Crítica: “Entrevista com Deus”

Imagino que não chegue a ser surpresa para ninguém que um filme cujo título é “Entrevista com Deus” (Na Interview with God) tenha uma temática mais voltada ao público que seja religioso. Sendo assim, o público ao qual a produção se destina é bem específico, uma vez que a proposta não é oferecer uma narrativa de entretenimento puro e simples, mas levar às telas parte do conhecimento constante na Bíblia cristã.

A trama nos apresenta Paul Asher (Brenton Twaites), correspondente de guerra que retorna às atividades no jornal em que trabalha em Nova York, após ampla cobertura dos conflitos no Afeganistão. A volta à rotina também implicará no desenrolar de uma grave crise em seu casamento com Sarah (Yael Grobglas), devido a um fato que só será elucidado no decorrer do longa – e que me surpreendeu de maneira inesperada.

Nesse retorno, sem maiores explicações por parte do roteiro, ele firma contato de um homem (David Strathain) que afirma ser Deus e que oferece a ele a oportunidade de entrevistá-lo por três dias consecutivos, em sessões de 30 minutos. Tudo muito enigmático, mas com explicações aceitáveis no final das contas.

Obviamente não é das tarefas mais simples sentar-se diante de Deus – ou de quem afirma sê-Lo – e tecer uma lista de perguntas (apesar de ser quase certo que muitos daqueles que N’Ele creem, já se pegaram em algum momento pensando em várias coisas que gostariam de perguntar a Ele se tivessem tal oportunidade).

Paul acaba sendo levado por um caminho construído através das palavras de seu entrevistado, que consegue manter o jornalista sempre no centro dos diálogos, seja pela escolha dos lugares em que as conversas acontecem (e que têm a ver com situações passadas de sua vida) ou mesmo pelo fato de que Deus saberia exatamente os rumos que tudo tomaria – afinal, ele é onisciente.

É difícil julgar se a opção pela apresentação de Deus como um homem de aparência relativamente comum, trajando um terno, com voz tranquila e porte elegante foi a mais correta. Essa, talvez seja uma das maiores questões da humanidade que N’Ele crê: se fomos feitos à Sua semelhança e somos todos tão diferentes, qual seria a real aparência divina? Então, para simplificar, acredito que o que vemos no filme dirigido por Perry Lang, seja a representação da imagem de Deus como Paul acredita – o que acaba sendo um grande acerto, porque abre perspectiva para que cada um tenha sua própria versão mais pessoal.

Apesar do roteiro escrito por Ken Aguado contar com grande parte do texto advindo de trechos bíblicos e todas as várias interpretações que estes podem ter, também há espaço para que enxerguemos a tal entrevista como uma conversa franca entre amigos de muito tempo.
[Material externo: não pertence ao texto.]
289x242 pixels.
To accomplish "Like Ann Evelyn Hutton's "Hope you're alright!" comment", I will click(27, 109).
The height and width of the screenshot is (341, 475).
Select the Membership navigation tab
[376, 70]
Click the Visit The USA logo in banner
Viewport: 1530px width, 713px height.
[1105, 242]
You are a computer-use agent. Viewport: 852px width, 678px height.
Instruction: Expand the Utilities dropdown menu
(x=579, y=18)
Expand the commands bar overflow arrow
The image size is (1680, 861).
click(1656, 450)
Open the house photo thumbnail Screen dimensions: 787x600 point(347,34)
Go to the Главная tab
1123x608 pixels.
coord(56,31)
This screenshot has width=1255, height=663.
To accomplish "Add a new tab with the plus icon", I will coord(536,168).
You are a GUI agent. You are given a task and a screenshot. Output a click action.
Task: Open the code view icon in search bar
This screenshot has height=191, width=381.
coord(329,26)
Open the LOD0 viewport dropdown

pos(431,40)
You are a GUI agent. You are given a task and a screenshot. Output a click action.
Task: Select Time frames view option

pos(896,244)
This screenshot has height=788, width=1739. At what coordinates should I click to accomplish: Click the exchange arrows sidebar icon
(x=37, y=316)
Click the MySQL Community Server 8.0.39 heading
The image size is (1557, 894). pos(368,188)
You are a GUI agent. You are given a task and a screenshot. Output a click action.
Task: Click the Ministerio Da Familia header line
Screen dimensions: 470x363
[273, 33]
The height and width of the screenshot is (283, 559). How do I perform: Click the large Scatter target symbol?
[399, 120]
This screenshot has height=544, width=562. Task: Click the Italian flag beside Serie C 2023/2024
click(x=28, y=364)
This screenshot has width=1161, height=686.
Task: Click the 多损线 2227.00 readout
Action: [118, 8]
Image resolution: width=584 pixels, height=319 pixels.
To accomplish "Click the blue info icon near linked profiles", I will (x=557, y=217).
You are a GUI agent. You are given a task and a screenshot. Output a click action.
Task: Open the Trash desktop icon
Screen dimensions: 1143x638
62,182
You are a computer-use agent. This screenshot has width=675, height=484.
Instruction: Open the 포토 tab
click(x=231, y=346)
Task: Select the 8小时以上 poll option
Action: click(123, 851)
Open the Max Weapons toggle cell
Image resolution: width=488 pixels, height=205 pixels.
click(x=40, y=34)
Há sinceridade plena – ainda que esta possa parecer cruel em determinados momentos – e uma proximidade que só é possível entre aqueles que têm a confiança como base das relações.

Com um ritmo lento e quase nenhum uso de trilha sonora, o filme pode parecer excessivamente reflexivo em alguns momentos, mas sua mediana duração (97 minutos) e as dúvidas principais que são sanadas apenas em pontos-chave da narrativa ajudam a segurar a atenção dos espectadores.

Ainda que todos tenhamos livre-arbítrio (sim, ele é citado algumas vezes durante a exibição), inclusive para escolher o que assistir no cinema, creio que apenas os que já têm a religião como fator de importância em suas vidas conseguirão tirar proveito da tal experiência cinematográfica.

Vale ressaltar que a produtora responsável pela obra não tem fins lucrativos e renda obtida nas bilheterias será revertida a instituições de caridade que auxiliam crianças.

por Angela Debellis

Publicado originalmente no site A Toupeira.

Comments are closed.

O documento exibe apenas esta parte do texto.